Actividad propuesta.
Prolonga el texto sobre las delegaciones extranjeras llegadas a Lima para el Centenario de la Independencia, empezando justo después de su última oración.

Texto proporcionado.
========================
Animaba también al gobierno la idea que, al recibir importantes y numerosas delegaciones extranjeras y ofreciéndoles una imagen de prosperidad y progreso, se disiparía la imagen negativa del país.

"Saludo al presidente Leguía" es un óleo sobre lienzo realizado por el pintor peruano Daniel Hernández Morillo. En este documenta la recepción que hiciera el gobierno peruano a los embajadores y personalidades que concurrieron a las celebraciones por el Centenario de nuestra Independencia. Colección del Museo del Banco Central de Reserva del Perú.

Destacaban entre los jefes de las delegaciones oficiales que llegaron a Lima el héroe de la batalla de Verdún, general Charles Mangin – uno de los jefes militares galos más celebres y controvertidos, por su valor suicida en los campos de batalla de la reciente contienda bélica mundial – a quién el Congreso, por ley especial, concedió el grado de general de división del Ejército Peruano, quien mandó la línea en la revista militar del Centenario; el teniente general del Ejército Británico Douglas Cochrane, duodécimo Earl (conde) de Duadonald, descendiente del héroe de la Independencia Lord Cochrane, inventor y asesor técnico del Almirantazgo durante la Gran Guerra; Cipriano Muñoz de Villaza, Conde de Villaza, Grande de España, político y erudito entre cuyas obras destacaba un estudio sobre las lenguas indígenas de América, etc.
========================
Material.
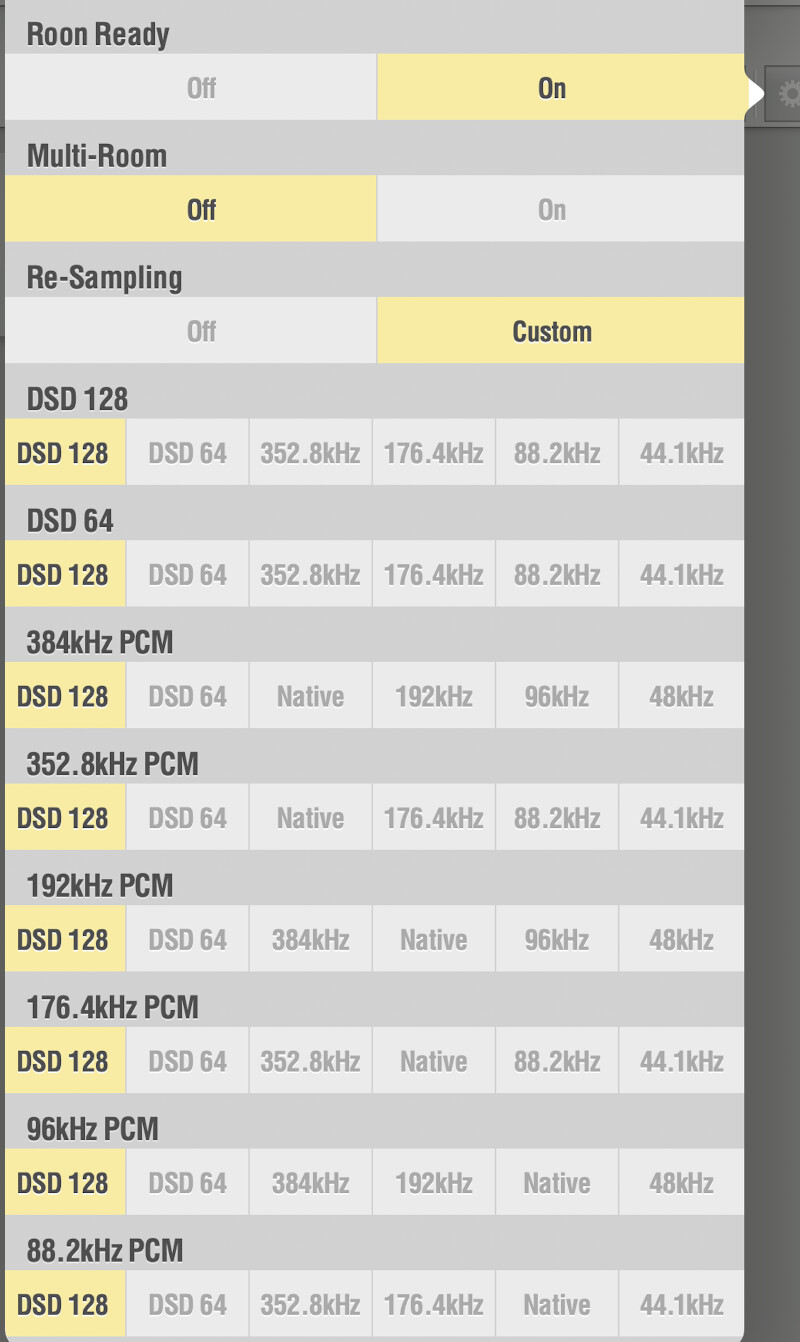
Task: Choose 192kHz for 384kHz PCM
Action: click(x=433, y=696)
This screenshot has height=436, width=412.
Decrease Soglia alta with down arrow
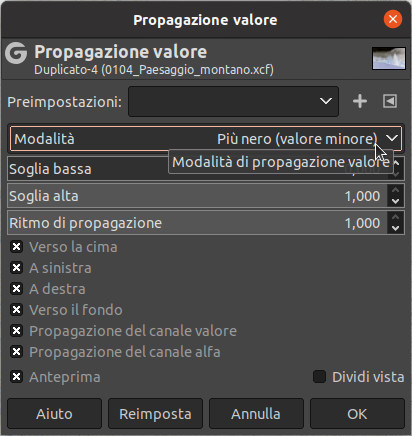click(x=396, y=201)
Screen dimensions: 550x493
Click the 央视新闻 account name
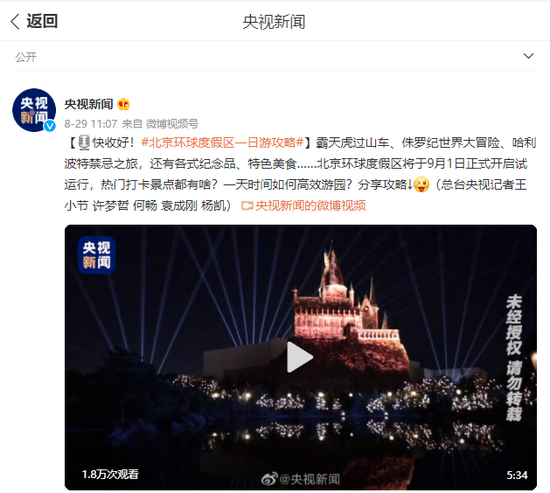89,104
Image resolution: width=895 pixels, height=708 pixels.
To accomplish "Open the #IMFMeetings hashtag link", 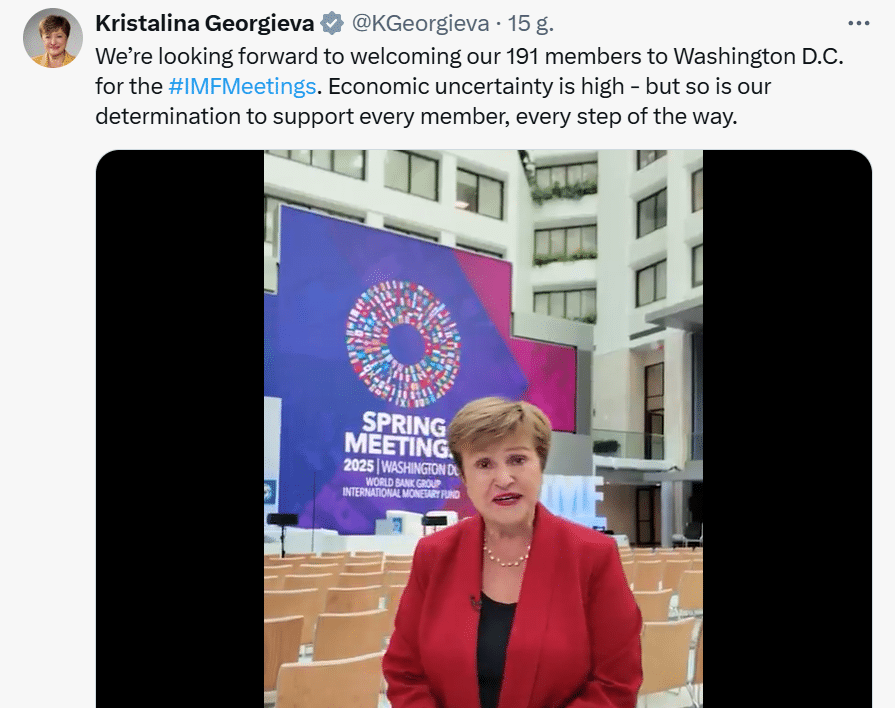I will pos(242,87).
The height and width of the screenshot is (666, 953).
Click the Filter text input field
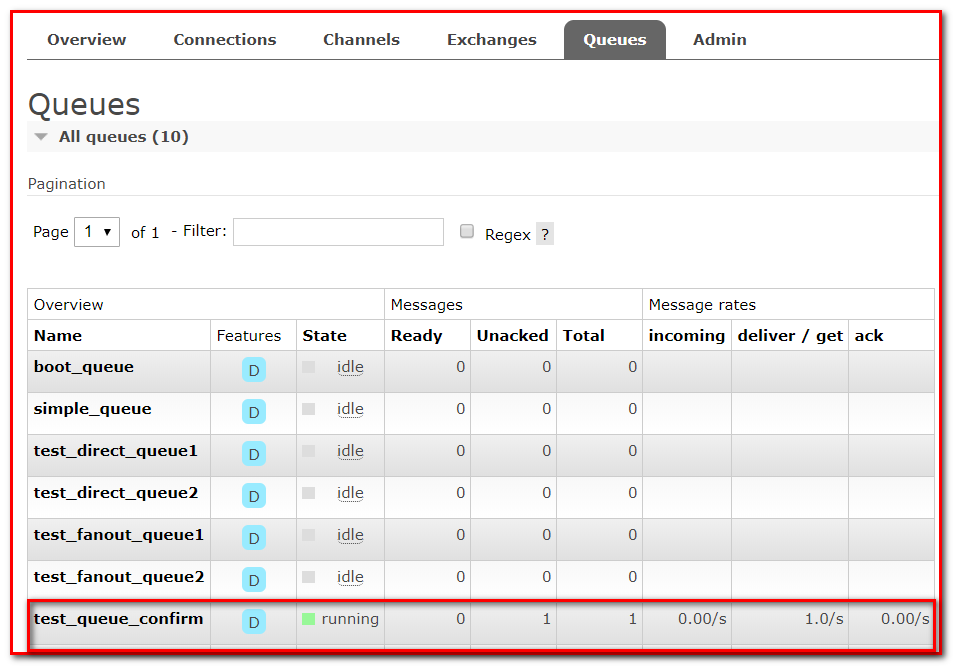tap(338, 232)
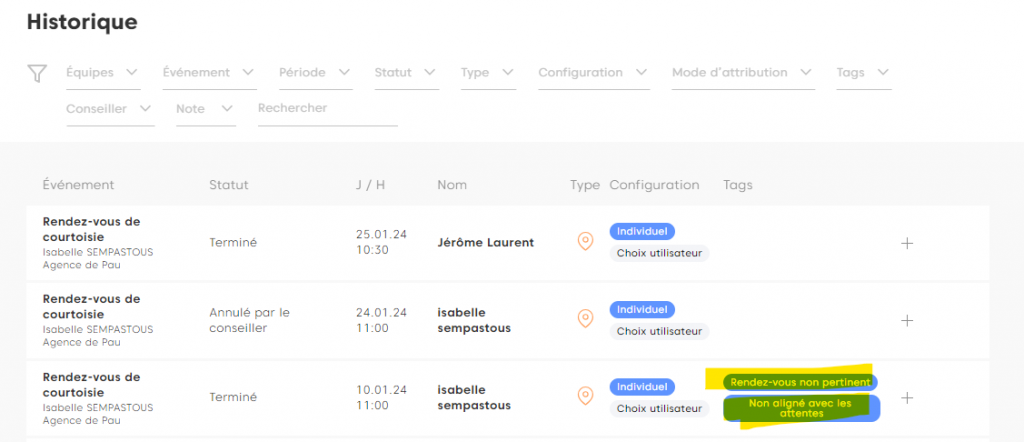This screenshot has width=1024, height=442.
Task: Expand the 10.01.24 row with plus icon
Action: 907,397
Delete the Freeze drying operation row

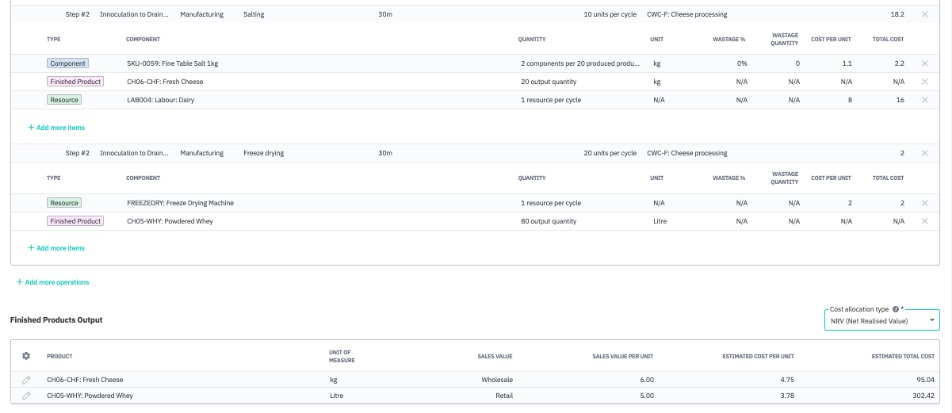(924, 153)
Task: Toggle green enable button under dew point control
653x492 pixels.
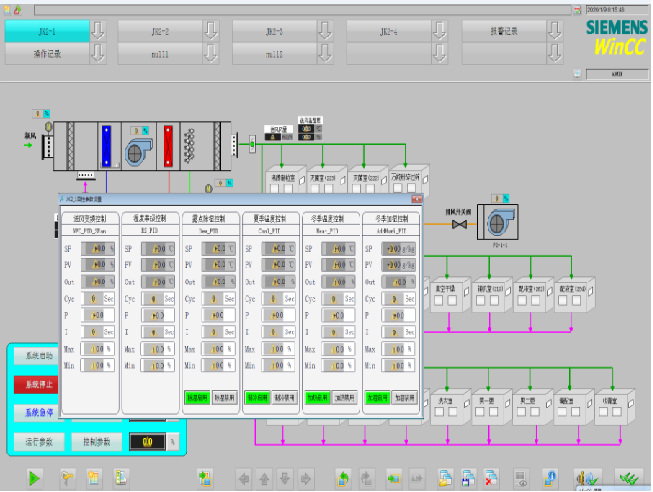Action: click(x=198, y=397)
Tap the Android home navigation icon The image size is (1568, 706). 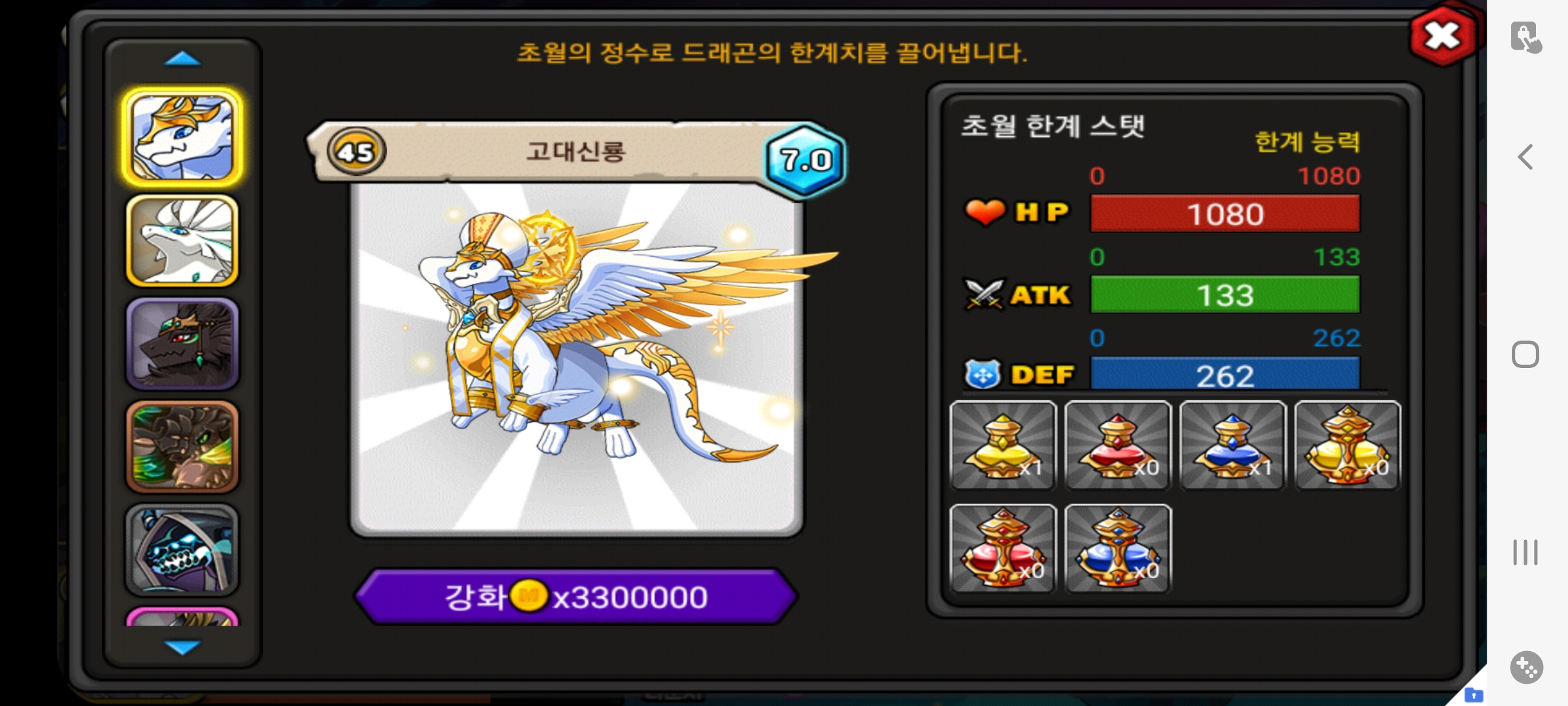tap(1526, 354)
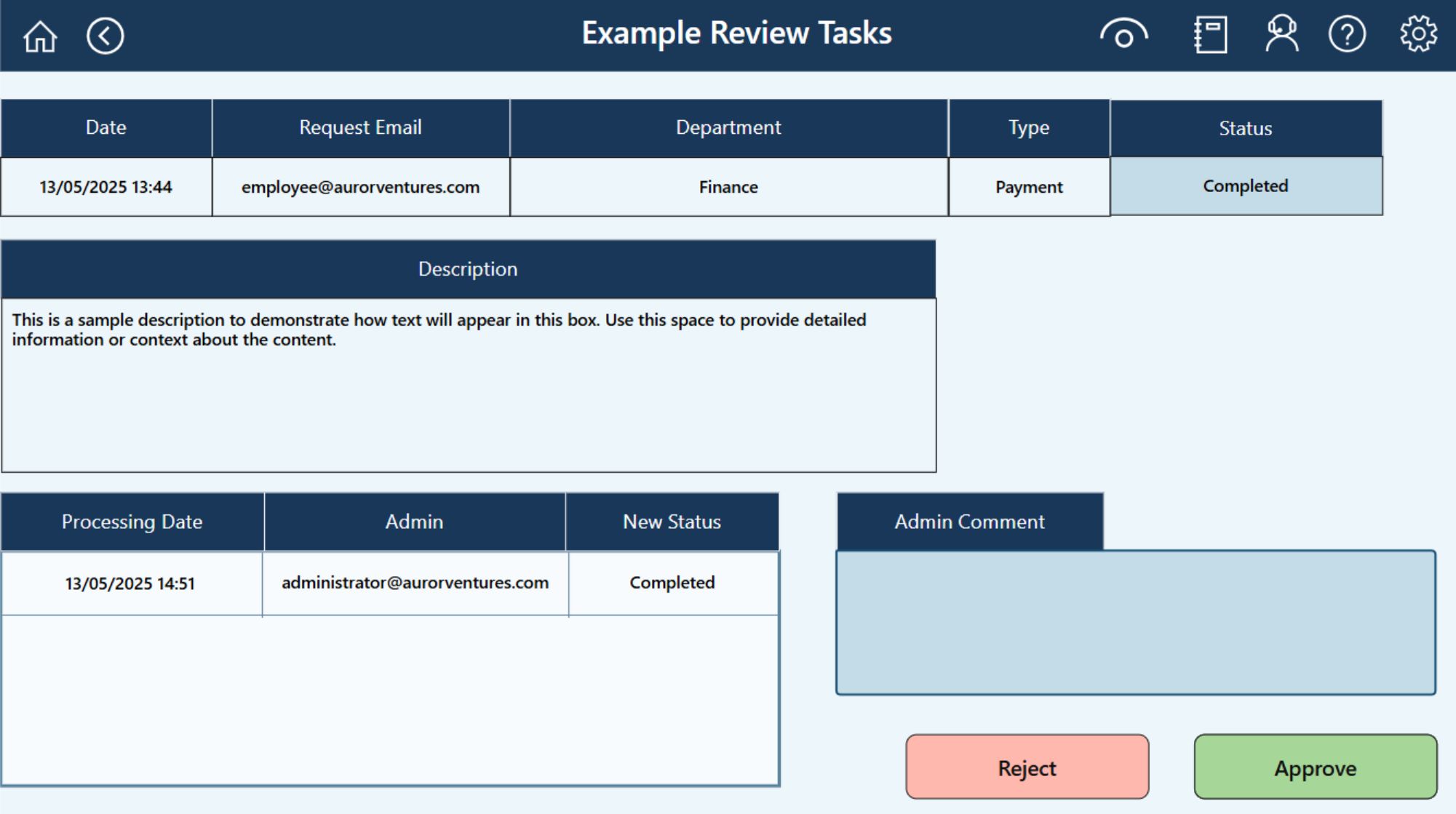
========================
Respuesta.
Todo lo planificado por el gobierno estuvo al borde del colapso a causa del incendio de Palacio de Gobierno el día 3 de julio. Las causas del siniestro nunca se aclararon, pero el régimen hizo correr el rumor que se trató de un intento más de asesinato del jefe del Estado. El desastre fue solucionado rápidamente gracias al concurso de expertos que, haciendo uso de escenografía teatral, “reconstruyeron” Palacio de Gobierno.

A pocos días de celebrarse el Centenario de nuestra Independencia se desató un incendio en Palacio de Gobierno.

Este hecho no opacó, empero, la indeleble marca que dejaron los obsequios de las colonias extranjeras residentes en Lima, de los cuales muchos subsisten hasta nuestros días y son parte del patrimonio arquitectónico y artístico de nuestra ciudad, tales como la Torre Reloj del Parque Universitario, regalo de la colonia alemana; el primer Estadio Nacional, de la colonia británica, que constituyó un hito en el afianzamiento del fútbol en nuestro país; la estatua del mítico fundador del Incario, Manco Capac, ofrecida por los residentes japoneses; el Arco Morisco, de los residentes españoles, cuya recreación, inaugurada por el rey Juan Carlos I en 2002, hoy vemos en el Parque de la Amistad en Surco; el Museo de Arte Italiano, inconfundible por su delicada forma de joyero, es elemento fundamental del Paseo de los Héroes Navales.

Museo de Arte Italiano. 17 de junio de 1961 (Foto: GEC Archivo Histórico)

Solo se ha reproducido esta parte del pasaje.